3. A study of VEGF and its receptors in two rat models of proteinuria
John Kanellis, Vicki Levidiotis, Tiffany Khong, Alison J Cox, Steven A Stacker, Richard E Gilbert, Mark E Cooper, David A Power Nephron Physiol. 2004;96(1):P26-36. doi: 10.1159/000075577.
Background: The high level of expression of vascular endothelial growth factor (VEGF) in normal podocyte foot processes suggests that VEGF has an important role in maintaining normal glomerular function. While altered VEGF expression occurs in many glomerular diseases, a direct role for VEGF in the pathogenesis of proteinuria has not been demonstrated. Methods: Expression of VEGF and its receptors (VEGFR-1 and VEGFR-2) was examined in passive Heymann nephritis (PHN) and puromycin aminonucleoside nephrosis (PAN), by immunohistochemistry, in situ hybridization, Northern and Western blotting. Inhibition of VEGF in the PAN model was performed by administration of a blocking antibody. Results: In both models, glomeruli showed upregulation of VEGF and VEGF receptors compared to control animals.
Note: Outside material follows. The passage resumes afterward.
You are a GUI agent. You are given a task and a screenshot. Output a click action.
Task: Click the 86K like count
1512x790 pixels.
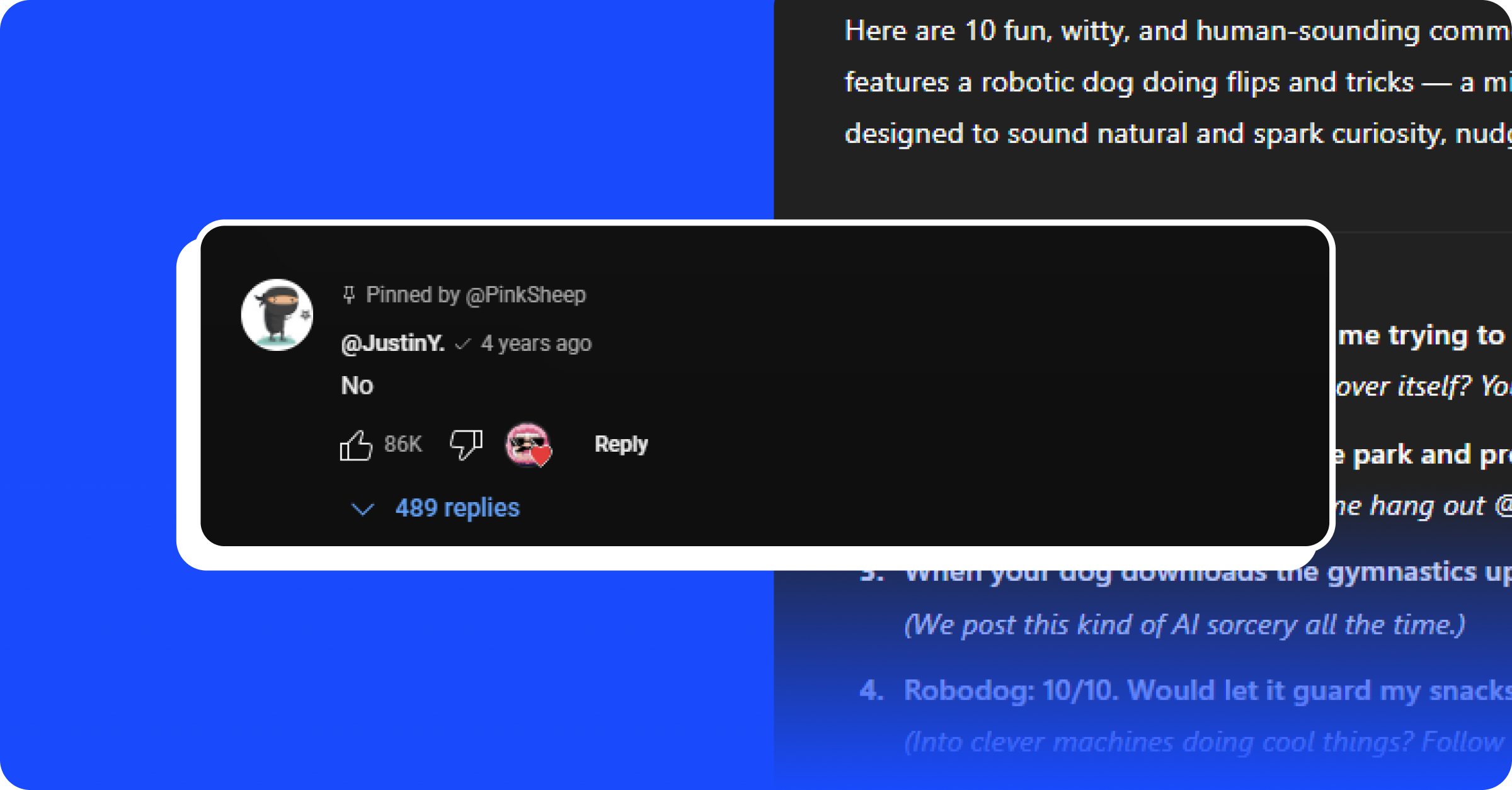(403, 444)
VEGF mRNA was increased most significantly (5-fold) at day 5 after induction of PHN, prior to the onset of proteinuria, with persistent upregulation (3-fold) at day 21. Increased VEGF mRNA was also seen in PAN, but it was less marked. In situ hybridization and immunohistochemistry localized VEGF predominantly to podocytes. Increased expression of VEGFR-1 and VEGFR-2 protein was seen in glomerular endothelial cells of PHN and PAN rats by immunohistochemistry, as was VEGFR-2 mRNA by in situ hybridization. Upregulation of VEGFR-1 by endothelial cells was more striking in the PAN model than PHN. Administration of a blocking antibody to rats with PAN did not affect proteinuria, creatinine clearance or sodium excretion. Conclusion: The expression of VEGF and its receptors is significantly increased in the PHN and PAN rat models of proteinuria suggesting a role for VEGF in the disease process. VEGF may have an important role in promoting glomerular repair in a variety of glomerular diseases.